In the second post of this series we divided the broad scope of Open Networking into three convenient “domains”: Infrastructure, Software and Integration. We have now completed our exploration of the Infrastructure domain and saw the emergence of software in the last couple of posts especially around network devices.
We transition now to the Software domain.
Although Andressen’s quote has become a bit overused, it is probably truer now than in 2011, and is a vital concept to keep top of mind as we look at the impact of software on Open Networking.
In 2011, Cloud Computing and its enablers were in relatively early days and had not yet become “mainstream”, let alone explosively pervasive. Marc didn’t mention “the Cloud” directly but focused mostly on SaaS companies and software incursions into various industry vertical markets like automotive, oil and gas exploration and financial services. This trend has accelerated since then.
Take the automotive industry for example. Although computing technology has been incorporated into car designs for many years, it has been evolving on a unique architecture, designed specifically for a motor vehicle ecosystem. The main signs of this incursion to the layperson have been the ever-more-complicated diagnostic instruments appearing in maintenance facilities and on the aftermarket firmware “hacks” available to increase engine performance.
Signs that the pervasiveness of software in car design had reached new heights became obvious recently. In a review of the Tesla Model 3 published on 21st May, 2018, the magazine Consumer Reports withheld its “recommended” status due primarily to issues in braking performance. In response, Tesla was able to diagnose and fix this so quickly that the magazine was able to rerun its tests and publish a modified “recommended” review on 30th May 2018, just 9 days after the initial publication.
In a “big iron” business like automotive, this is unheard of.
In Open Networking this trend is more pervasive: software runs through the layers of Open Networking from top to bottom. The emergence of Open Network Hardware and Open Compute devices was predicated on separating the device hardware from their respective operating systems and applications.
At times the networking equipment and services market has seemed very “big iron”, with expensive and proprietary products with innovation cycles closely controlled by vendors.
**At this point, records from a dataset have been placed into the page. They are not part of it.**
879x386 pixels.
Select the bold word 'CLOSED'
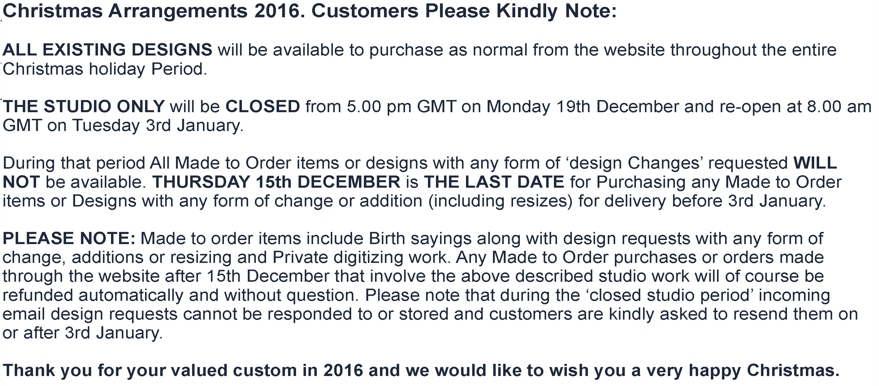point(263,106)
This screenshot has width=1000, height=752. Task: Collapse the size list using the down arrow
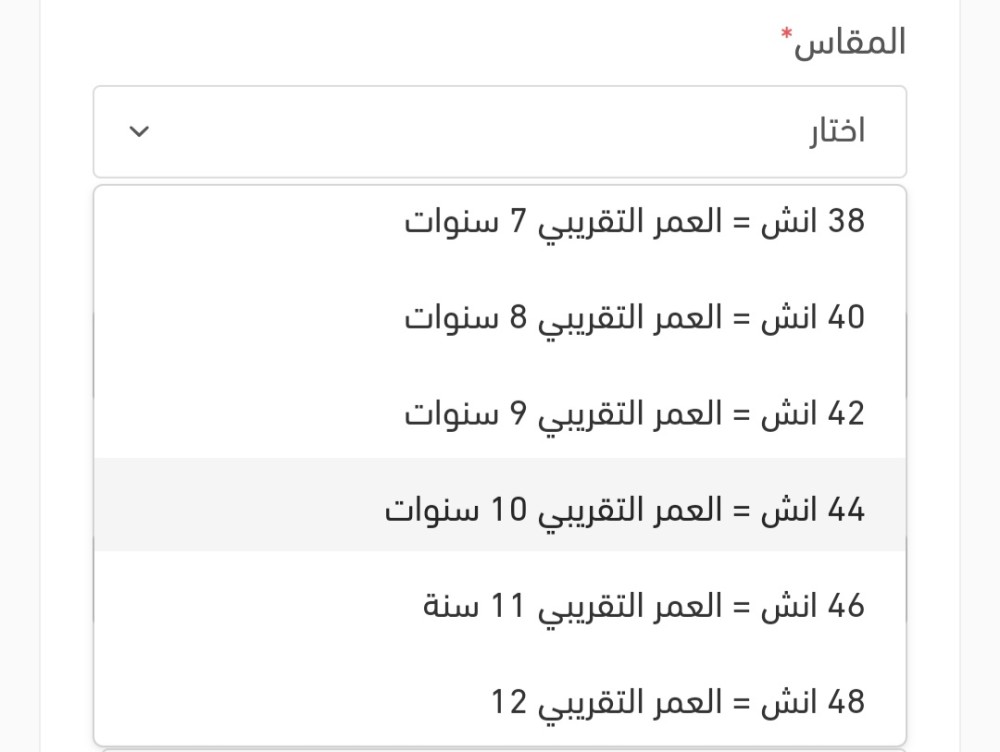click(x=140, y=132)
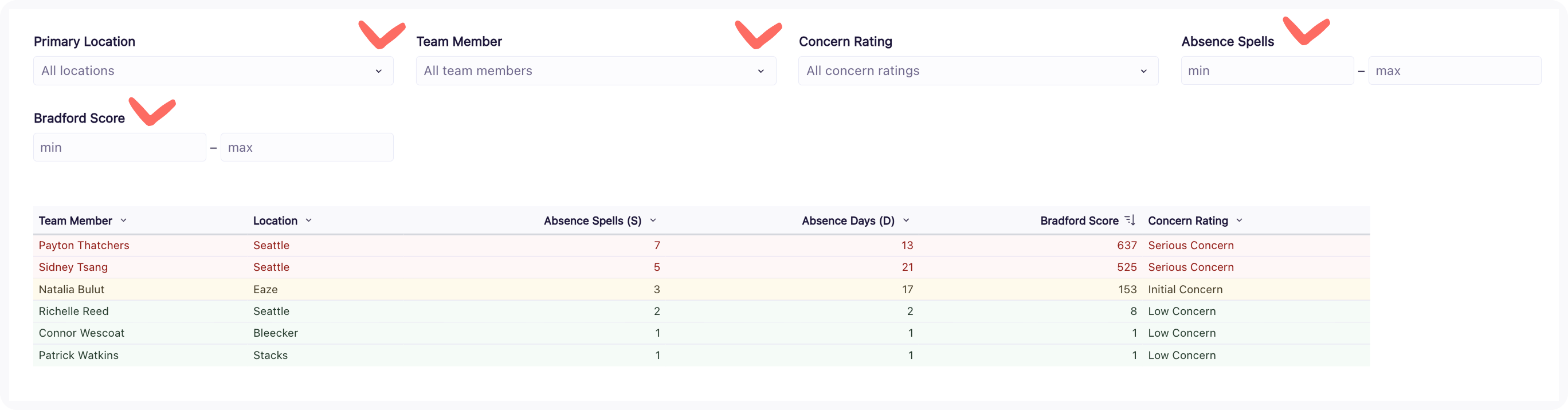Image resolution: width=1568 pixels, height=410 pixels.
Task: Open the All locations dropdown
Action: point(213,70)
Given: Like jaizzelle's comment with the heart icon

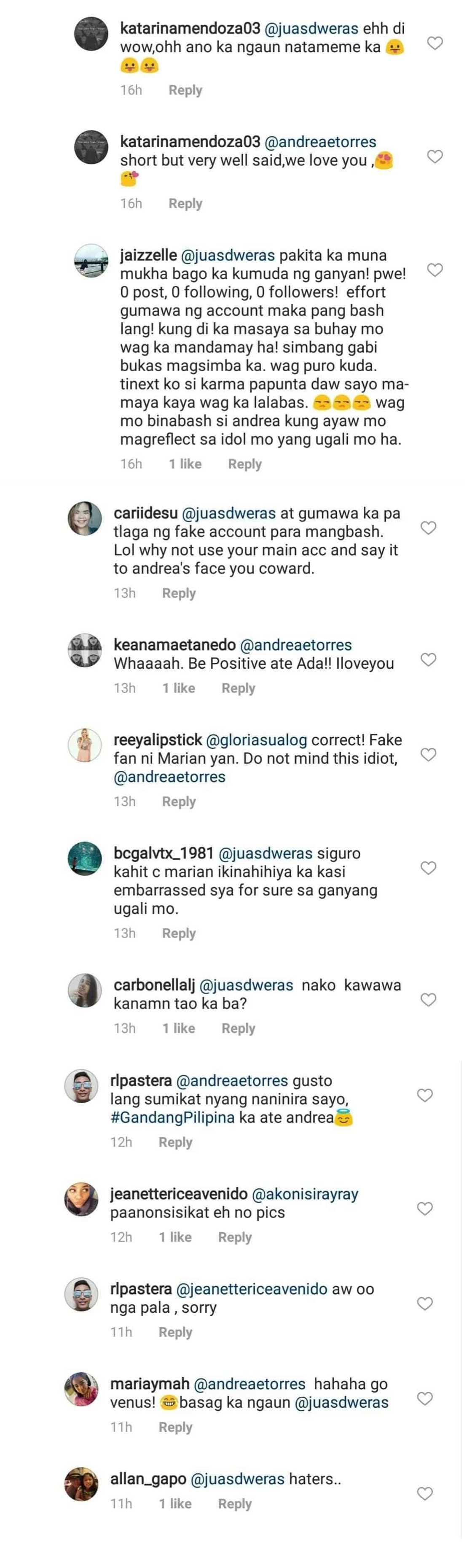Looking at the screenshot, I should [434, 270].
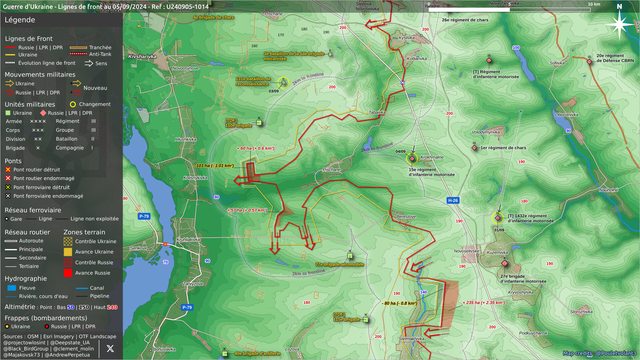Click the Avance Russie red swatch
Image resolution: width=640 pixels, height=360 pixels.
tap(68, 273)
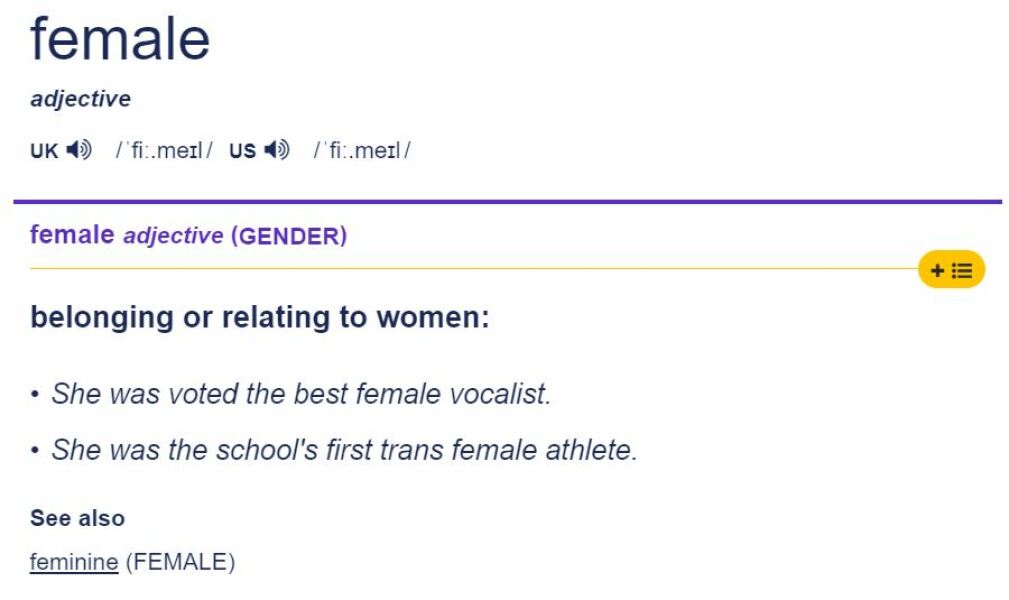This screenshot has height=600, width=1009.
Task: Click the list icon in the yellow button
Action: 963,268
Interestingly, Cisco itself was founded in 1984 with a CPU-based router combined with separate multi-protocol router software that later became Cisco’s IOS. But the hardware and the software were proprietary to Cisco and the competitive advantage it gave Cisco was largely retained within the company. This aspect of the Cisco product was primarily a competitive advantage for Cisco in its design, manufacture and operation of their products: the benefits of this design devolved primarily to Cisco, not to the customer. Cisco’s booming profits have demonstrated this mightily.
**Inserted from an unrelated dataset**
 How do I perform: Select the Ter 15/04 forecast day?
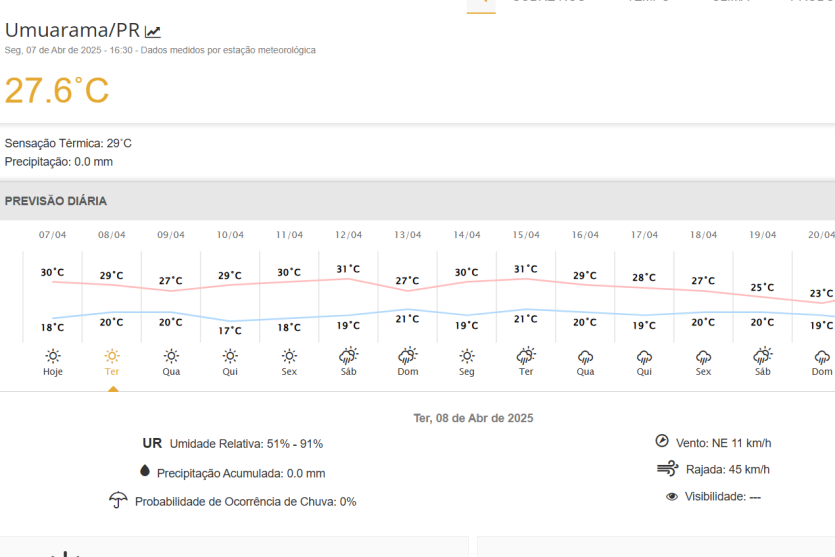pos(526,371)
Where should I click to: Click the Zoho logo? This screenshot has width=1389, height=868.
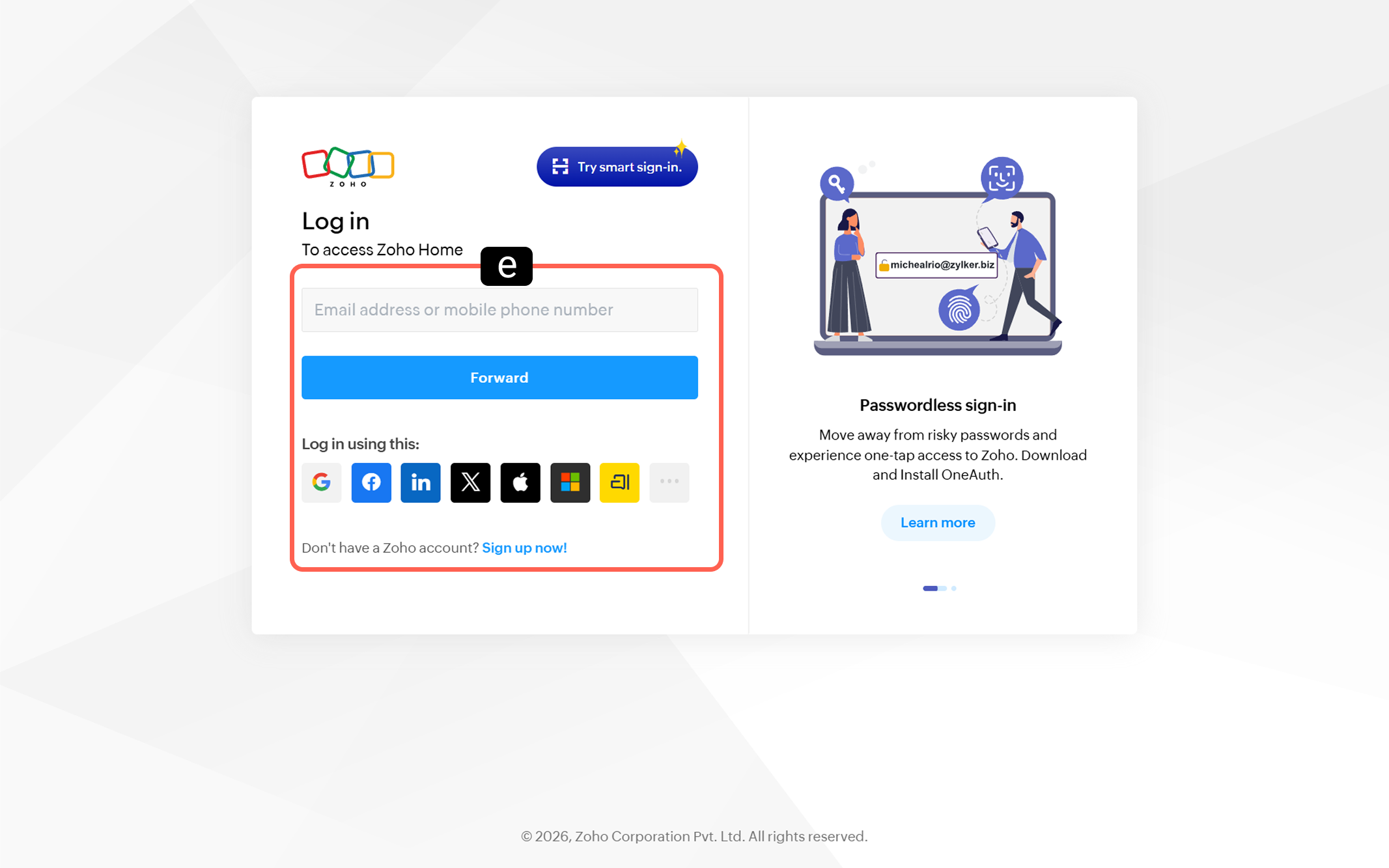tap(348, 167)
Open Networking takes this trend further to Open Hardware devices and more Open Software development models to reduce dependency on vendors and to provide greater opportunity for enterprise users to control their networks in better and cheaper ways.
Google has been thought-leader in pushing commodity-hardware over proprietary and developing or using software components in preference to dedicated hardware-based components.
More recently, standards organisations have begun to include this strategy in their specifications. In the Network Function Virtualisation (NFV) world (which we’ll cover in later posts) the TMForum has enshrined this idea in 2 of the 12 principles on NFV use cases:
”9. Hardware Agnostic, separating hardware and software layers, with intelligence held in the software.
10. Resilient to hardware failure and localised load demands through intelligent software
TMForumZoom/NFV User Stories. TR229 Release 14.5.1 February 2015
As Open Networking has evolved, so has the progressive disaggregation of the software stack from the underlying hardware, and the relative balance of solution components has moved more and more heavily towards software.
As a result, if the “Network is the Computer”, then “Software is Eating the Network”.
Software enables much faster cycle times for development and enhancements, of course, and provides the ability for rapid diffusion of new capabilities at a global scale. But the competitive advantage of this capability must devolve to the customer, not the network equipment provider or other component vendor.
The implications of this shift are many, not the least of which is the need to transition people and organisations to new skillsets, for example the much larger role of end-to-end software lifecycle management.
But the shifting of the balance of capability towards software provided another huge opportunity: global collaboration at scales never seen before.
How was this opportunity enabled? It’s called Open Source Software. How does it change the dynamics of Open Networking? In every way.